The authors conclude that secondary care physicians looking after the older female population that suffers with cardiovascular disease should consider more strongly the need for prophylactic anti-ulcer therapy.

This advice would seem to be borne out by the evidence, and is a practical solution.  The paper did not examine the appropriateness of the use of anti-thrombotics in the first place – it would probably be beyond the scope of an observational study such as this.

However, as I read the paper and the conclusion – that more medicine is probably where the answer to this conundrum lies, I wondered how many of these elderly ladies derived significant benefit from the additional anti-thrombotic medicines they were prescribed.  This is pure supposition, but I wonder how many were given their new drugs in response to an admitting complaint that perhaps didn’t completely justify the use of powerful, complex, dangerous medicines?

I can easily imagine a patient presenting with some atypical sounding chest pain, some breathlessness accompanying it, who is written up for “ACS protocol” medications on admission, and spends a little time awaiting investigations to rule in or out significant cardiac disease.  After a couple of days the patient may develop their bleeding complication, and on the story goes.  The patient has probably had great protocolised medicine, and has had their risk factors assessed, and their symtpoms noted and reacted to, but perhaps their whole situation hasn’t been weighed up.  For example, the application of the “ACS protocol” to patients who don’t fit the evidence base (eg those with a history, but without ECG changes or enzyme elevation were excluded from the CURE trial after the first 3000 patients) may not be great evidence based medicine – but it is often a protocol applied to patients presenting with cardiac sounding chest pain to the acute medical unit, prior to the full information, and therefore full estimation of benefits and harms can be considered.

When we then consider the solution to this conundrum seems to be to add in further medications to offset the harms of those potentially initiated on a less than optimal basis, I wonder if we aren’t just ending up chasing our tails.
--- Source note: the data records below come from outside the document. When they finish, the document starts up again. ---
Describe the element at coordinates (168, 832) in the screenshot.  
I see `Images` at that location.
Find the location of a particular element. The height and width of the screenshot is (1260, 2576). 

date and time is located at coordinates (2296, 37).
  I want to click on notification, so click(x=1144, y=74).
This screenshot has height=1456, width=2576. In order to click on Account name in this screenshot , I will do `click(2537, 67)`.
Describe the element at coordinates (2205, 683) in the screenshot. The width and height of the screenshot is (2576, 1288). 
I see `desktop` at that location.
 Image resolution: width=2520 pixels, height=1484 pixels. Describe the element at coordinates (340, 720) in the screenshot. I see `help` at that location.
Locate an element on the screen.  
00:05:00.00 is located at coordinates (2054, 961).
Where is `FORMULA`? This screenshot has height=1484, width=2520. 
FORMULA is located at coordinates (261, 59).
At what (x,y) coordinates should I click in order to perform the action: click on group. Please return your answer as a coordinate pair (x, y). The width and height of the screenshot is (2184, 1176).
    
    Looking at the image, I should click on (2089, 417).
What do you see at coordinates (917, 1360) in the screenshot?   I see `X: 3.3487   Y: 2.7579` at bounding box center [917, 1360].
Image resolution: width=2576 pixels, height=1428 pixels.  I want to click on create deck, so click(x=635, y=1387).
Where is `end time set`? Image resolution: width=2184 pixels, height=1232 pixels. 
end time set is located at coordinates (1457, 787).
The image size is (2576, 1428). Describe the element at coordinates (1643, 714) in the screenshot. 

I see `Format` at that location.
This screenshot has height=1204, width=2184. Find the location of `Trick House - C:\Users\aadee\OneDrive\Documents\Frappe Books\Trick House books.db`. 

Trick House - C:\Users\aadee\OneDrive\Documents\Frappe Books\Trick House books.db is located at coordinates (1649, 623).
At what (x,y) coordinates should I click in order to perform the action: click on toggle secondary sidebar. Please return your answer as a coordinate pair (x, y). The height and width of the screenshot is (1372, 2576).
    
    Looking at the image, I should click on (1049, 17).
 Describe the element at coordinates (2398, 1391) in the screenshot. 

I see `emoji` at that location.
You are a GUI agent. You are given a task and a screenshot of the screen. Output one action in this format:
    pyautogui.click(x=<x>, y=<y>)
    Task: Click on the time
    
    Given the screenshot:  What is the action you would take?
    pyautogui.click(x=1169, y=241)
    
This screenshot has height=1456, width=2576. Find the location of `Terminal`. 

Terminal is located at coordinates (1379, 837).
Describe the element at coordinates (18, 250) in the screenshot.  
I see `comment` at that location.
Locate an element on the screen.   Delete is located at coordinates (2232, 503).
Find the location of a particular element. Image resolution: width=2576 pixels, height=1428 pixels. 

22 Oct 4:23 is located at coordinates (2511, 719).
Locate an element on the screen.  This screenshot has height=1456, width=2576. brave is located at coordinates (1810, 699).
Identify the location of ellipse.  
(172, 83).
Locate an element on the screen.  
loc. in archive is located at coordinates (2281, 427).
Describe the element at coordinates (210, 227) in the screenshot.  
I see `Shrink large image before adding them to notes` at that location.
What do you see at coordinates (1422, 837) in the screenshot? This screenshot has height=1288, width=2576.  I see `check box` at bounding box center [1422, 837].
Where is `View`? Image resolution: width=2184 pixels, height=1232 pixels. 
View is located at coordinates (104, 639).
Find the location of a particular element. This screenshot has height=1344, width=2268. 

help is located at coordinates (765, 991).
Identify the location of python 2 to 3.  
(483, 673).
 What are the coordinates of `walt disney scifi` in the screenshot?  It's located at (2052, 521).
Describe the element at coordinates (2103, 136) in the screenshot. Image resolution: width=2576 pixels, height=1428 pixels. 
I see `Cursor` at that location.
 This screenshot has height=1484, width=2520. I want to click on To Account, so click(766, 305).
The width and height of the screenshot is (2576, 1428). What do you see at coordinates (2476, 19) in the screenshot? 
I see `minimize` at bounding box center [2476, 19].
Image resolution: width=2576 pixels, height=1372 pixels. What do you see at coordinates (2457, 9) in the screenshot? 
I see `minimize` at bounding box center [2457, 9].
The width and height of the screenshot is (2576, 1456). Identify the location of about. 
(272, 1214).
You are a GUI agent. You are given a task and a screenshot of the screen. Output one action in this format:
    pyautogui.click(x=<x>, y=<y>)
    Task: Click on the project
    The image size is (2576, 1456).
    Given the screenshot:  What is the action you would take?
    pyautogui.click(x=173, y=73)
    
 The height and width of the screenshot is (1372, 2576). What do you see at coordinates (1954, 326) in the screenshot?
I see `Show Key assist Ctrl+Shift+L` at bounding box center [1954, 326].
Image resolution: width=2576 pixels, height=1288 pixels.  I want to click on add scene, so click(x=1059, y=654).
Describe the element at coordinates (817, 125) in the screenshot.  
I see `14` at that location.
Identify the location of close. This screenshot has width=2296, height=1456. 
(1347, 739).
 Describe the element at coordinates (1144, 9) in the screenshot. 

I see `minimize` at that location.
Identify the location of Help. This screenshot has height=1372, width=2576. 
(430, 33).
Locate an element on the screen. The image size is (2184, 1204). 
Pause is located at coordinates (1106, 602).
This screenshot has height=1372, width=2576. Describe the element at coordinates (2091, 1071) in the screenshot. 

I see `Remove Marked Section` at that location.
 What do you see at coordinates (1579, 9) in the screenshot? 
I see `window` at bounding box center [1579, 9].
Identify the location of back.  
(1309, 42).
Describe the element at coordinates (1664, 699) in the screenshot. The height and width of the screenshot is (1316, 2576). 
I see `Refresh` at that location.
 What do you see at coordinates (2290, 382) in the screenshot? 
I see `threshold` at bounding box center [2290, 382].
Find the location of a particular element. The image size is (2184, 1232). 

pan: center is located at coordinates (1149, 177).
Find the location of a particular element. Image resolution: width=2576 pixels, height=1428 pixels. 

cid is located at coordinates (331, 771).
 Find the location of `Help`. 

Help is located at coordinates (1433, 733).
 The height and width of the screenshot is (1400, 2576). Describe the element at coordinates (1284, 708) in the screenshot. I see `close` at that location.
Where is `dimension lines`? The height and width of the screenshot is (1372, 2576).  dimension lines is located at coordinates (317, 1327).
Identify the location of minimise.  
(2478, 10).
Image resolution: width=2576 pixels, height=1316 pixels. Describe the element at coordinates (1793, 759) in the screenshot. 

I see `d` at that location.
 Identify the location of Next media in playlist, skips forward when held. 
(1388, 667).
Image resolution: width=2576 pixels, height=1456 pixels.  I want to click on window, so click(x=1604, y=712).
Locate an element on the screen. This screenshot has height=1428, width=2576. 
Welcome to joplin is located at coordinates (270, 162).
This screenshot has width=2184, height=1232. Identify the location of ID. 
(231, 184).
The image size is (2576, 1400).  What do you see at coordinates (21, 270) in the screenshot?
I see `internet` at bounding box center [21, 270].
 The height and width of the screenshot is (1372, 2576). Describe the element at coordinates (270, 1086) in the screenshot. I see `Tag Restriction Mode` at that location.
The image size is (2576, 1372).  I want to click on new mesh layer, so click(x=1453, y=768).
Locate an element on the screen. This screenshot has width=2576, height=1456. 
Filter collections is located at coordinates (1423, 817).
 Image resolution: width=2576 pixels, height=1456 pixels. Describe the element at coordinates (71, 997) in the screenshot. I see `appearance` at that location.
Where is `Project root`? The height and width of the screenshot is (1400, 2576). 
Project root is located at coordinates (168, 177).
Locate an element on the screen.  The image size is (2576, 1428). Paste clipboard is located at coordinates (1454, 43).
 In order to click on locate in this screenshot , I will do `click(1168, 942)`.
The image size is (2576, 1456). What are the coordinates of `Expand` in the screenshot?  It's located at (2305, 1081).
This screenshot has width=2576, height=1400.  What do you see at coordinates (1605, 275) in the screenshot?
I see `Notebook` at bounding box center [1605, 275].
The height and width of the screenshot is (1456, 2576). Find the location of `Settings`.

Maybe we need to come back to Sir Cyril again, and finish off his quote:

“Medicine used to be simple, ineffective, and relatively safe. It is now complex, effective, and potentially dangerous. The mystical authority of the doctor used to be essential for practice. Now we need to be open and work in partnership with our colleagues in health care and with our patients.”

It is the being open, and working in partnership with our patients that will deliver the better results.  Lets be honest – if a story doesn’t sound quite like a high-risk ACS then perhaps we could wait a bit for the evidence to back up our proposed management plan, and avoid overtreating, over medicating, and harming those at highest risk of both ‘natural’ and ‘iatrogenic’ disease.